**Your instructions**
Print all records exactly, leaving nothing out.
══ Records for the task
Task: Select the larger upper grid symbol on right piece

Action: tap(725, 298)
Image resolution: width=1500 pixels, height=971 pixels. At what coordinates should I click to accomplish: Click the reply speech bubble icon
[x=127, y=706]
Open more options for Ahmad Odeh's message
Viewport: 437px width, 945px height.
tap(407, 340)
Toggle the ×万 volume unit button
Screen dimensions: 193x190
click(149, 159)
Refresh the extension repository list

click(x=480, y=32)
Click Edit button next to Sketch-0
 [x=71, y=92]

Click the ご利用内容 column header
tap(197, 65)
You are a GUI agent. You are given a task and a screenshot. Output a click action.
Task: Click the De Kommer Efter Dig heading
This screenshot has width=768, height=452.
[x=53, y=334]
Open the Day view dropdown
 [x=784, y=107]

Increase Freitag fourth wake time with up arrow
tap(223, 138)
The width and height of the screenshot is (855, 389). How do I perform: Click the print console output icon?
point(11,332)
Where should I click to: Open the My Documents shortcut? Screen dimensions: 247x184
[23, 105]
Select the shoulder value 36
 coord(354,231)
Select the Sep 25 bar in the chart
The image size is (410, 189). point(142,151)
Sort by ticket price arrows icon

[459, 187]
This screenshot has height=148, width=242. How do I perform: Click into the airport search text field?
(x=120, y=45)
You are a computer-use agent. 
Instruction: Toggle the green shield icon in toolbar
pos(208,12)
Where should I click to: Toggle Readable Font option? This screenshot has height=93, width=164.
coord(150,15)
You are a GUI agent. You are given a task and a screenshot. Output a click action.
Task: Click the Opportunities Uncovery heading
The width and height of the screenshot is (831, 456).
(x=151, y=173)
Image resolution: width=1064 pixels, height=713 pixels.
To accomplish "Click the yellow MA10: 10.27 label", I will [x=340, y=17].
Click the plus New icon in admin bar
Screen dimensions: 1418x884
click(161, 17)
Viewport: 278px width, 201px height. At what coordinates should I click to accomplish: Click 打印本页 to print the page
════
**Expected answer**
Task: Select the larger upper grid symbol on right piece

Action: tap(725, 298)
Image resolution: width=1500 pixels, height=971 pixels. At what coordinates should I click to accomplish: Click the reply speech bubble icon
[x=127, y=706]
Open more options for Ahmad Odeh's message
Viewport: 437px width, 945px height.
tap(407, 340)
Toggle the ×万 volume unit button
Screen dimensions: 193x190
click(149, 159)
Refresh the extension repository list

click(x=480, y=32)
Click Edit button next to Sketch-0
 [x=71, y=92]

Click the ご利用内容 column header
tap(197, 65)
You are a GUI agent. You are given a task and a screenshot. Output a click action.
Task: Click the De Kommer Efter Dig heading
This screenshot has width=768, height=452.
[x=53, y=334]
Open the Day view dropdown
 [x=784, y=107]

Increase Freitag fourth wake time with up arrow
tap(223, 138)
The width and height of the screenshot is (855, 389). How do I perform: Click the print console output icon?
point(11,332)
Where should I click to: Open the My Documents shortcut? Screen dimensions: 247x184
[23, 105]
Select the shoulder value 36
 coord(354,231)
Select the Sep 25 bar in the chart
The image size is (410, 189). point(142,151)
Sort by ticket price arrows icon

[459, 187]
This screenshot has height=148, width=242. How do I perform: Click into the airport search text field?
(x=120, y=45)
You are a computer-use agent. 
Instruction: Toggle the green shield icon in toolbar
pos(208,12)
Where should I click to: Toggle Readable Font option? This screenshot has height=93, width=164.
coord(150,15)
You are a GUI agent. You are given a task and a screenshot. Output a click action.
Task: Click the Opportunities Uncovery heading
The width and height of the screenshot is (831, 456).
(x=151, y=173)
Image resolution: width=1064 pixels, height=713 pixels.
To accomplish "Click the yellow MA10: 10.27 label", I will [x=340, y=17].
Click the plus New icon in admin bar
Screen dimensions: 1418x884
click(161, 17)
Viewport: 278px width, 201px height. At what coordinates should I click to accomplish: Click 打印本页 to print the page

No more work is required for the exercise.